# Shoot Thru Hull xducer issue.....



## SPOONFEEDER (Jul 6, 2006)

Got a friend of mine Bought a 1993 28' Baha Cruiser last fall. He has a Raymarine A60 with DSM25 on it and a Aiirmar P79 shoot thru hull transducer. It will not look on to bottom. I was wondering if the Baha Cruiser's hull has a wood core in it. There is also a old Lowrance 350 onboard that will lock on sometimes but not all. All transducers are in the bilge area midship. If i place P79 overboard into water locks on good. I am thinking there is something in the hull blocking the signal.

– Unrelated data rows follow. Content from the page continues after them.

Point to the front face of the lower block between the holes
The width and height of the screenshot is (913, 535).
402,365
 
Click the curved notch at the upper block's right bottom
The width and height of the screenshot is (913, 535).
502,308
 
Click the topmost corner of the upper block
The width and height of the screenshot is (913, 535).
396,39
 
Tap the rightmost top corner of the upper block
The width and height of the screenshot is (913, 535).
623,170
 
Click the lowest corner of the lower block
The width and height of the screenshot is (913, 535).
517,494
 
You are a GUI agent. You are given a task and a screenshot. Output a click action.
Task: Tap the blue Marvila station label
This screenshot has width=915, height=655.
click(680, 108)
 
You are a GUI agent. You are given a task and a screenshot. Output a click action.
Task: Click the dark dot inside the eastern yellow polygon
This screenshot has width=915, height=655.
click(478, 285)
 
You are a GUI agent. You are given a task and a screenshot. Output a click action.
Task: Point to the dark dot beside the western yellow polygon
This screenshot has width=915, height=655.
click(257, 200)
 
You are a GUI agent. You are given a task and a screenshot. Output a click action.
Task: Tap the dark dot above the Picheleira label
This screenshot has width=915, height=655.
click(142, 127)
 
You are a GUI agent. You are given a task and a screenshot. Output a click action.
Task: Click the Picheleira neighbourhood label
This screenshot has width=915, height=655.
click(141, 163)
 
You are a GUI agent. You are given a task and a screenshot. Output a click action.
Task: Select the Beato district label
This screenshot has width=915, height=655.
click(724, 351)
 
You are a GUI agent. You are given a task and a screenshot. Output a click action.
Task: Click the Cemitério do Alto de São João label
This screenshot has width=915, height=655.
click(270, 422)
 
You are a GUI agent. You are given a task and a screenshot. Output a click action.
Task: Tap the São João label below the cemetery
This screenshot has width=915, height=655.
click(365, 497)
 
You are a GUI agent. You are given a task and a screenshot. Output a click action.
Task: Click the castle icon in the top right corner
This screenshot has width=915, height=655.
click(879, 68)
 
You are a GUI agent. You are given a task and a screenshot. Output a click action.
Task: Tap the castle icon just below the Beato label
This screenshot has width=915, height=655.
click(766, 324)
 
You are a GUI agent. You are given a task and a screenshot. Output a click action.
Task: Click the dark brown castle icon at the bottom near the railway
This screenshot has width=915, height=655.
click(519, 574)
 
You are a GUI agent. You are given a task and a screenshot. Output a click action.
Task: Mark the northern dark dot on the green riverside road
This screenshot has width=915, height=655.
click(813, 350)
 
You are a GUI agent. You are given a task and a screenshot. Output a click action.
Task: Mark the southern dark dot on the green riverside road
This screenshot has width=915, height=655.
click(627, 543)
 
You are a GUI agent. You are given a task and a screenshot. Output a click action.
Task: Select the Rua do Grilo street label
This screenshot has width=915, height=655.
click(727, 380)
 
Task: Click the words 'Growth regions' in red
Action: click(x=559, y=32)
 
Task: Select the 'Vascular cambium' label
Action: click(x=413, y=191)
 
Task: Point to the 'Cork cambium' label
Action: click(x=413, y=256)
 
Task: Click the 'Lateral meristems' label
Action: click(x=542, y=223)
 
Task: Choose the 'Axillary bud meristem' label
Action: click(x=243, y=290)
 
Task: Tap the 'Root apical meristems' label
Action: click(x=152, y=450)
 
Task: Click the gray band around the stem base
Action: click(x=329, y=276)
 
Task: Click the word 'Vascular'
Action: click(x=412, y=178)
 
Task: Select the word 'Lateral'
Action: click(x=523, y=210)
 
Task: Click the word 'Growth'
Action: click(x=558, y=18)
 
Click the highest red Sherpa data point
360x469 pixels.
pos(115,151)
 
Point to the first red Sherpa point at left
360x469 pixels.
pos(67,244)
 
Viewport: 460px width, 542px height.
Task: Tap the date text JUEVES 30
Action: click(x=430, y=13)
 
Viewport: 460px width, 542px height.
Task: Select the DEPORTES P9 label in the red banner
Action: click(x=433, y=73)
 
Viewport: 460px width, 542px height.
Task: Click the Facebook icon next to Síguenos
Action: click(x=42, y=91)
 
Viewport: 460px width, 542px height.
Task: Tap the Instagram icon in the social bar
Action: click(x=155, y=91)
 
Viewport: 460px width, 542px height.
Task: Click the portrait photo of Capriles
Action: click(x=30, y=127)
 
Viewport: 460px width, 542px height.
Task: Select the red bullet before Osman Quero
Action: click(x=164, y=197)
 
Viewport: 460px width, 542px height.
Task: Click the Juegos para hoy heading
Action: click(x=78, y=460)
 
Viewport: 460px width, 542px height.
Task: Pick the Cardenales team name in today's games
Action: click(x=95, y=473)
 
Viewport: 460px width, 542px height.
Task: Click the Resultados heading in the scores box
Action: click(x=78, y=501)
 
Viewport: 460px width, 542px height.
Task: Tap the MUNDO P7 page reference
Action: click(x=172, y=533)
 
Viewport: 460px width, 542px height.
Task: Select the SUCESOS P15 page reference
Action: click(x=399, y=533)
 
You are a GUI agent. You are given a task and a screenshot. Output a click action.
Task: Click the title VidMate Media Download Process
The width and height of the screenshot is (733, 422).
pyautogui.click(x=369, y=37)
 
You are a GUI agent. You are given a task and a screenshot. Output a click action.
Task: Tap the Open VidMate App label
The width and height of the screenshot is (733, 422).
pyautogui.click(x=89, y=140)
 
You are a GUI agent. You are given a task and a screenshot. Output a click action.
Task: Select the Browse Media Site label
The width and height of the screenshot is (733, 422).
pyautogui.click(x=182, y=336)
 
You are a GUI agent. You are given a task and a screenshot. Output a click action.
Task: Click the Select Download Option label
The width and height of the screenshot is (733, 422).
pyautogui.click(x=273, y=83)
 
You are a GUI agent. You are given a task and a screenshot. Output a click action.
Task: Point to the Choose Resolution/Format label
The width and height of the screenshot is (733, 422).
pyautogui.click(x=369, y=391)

Also, can you mount a transome mount ducer if you have twin inboard motors, and still work ok?

Thanks
Larry


----------



## Nauti cat (Nov 30, 2009)

don't think there is wood only in transom and stringers. Ihad twin i/o on my baha cruisers had no problem with transom mount. Where you mount the b79 is there a cavity for liquid same idea as using a ice transducer where you put liquid in a container then put the transducer in it, it will shoot thru ice?


----------



## SPOONFEEDER (Jul 6, 2006)

Thanks. The p79 is mounted properly and has antifreeze in it as it calls for. Not sure why its not working properly. Probably will mount transom ducer on it. 

Sent via my Droid Bionic


----------



## Nauti cat (Nov 30, 2009)

you might check ebay they have ashoot thru for raymarine compatible with dsm250 $135 I bought a thru hull for my standard horizion works great, just a thought


----------